■ **DESCRIPTION OF THE TASK**: Omitting every picture, copy the lines from the one that contains "Where should I click to: Click" through the last line of the records below, exactly and with nothing added.

■ **EXCERPTED DATA**:
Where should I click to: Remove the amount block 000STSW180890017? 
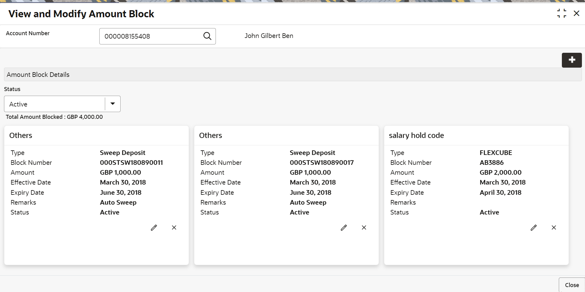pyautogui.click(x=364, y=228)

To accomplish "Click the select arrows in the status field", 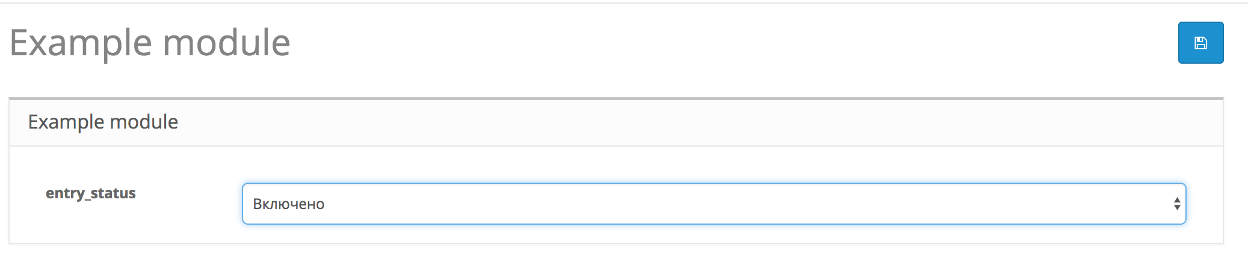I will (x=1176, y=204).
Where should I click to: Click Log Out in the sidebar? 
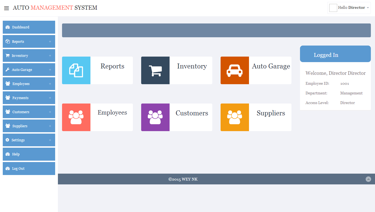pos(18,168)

■ **WORKED SOLUTION**:
Where should I click to: Click Log Out in the sidebar? 
pos(18,168)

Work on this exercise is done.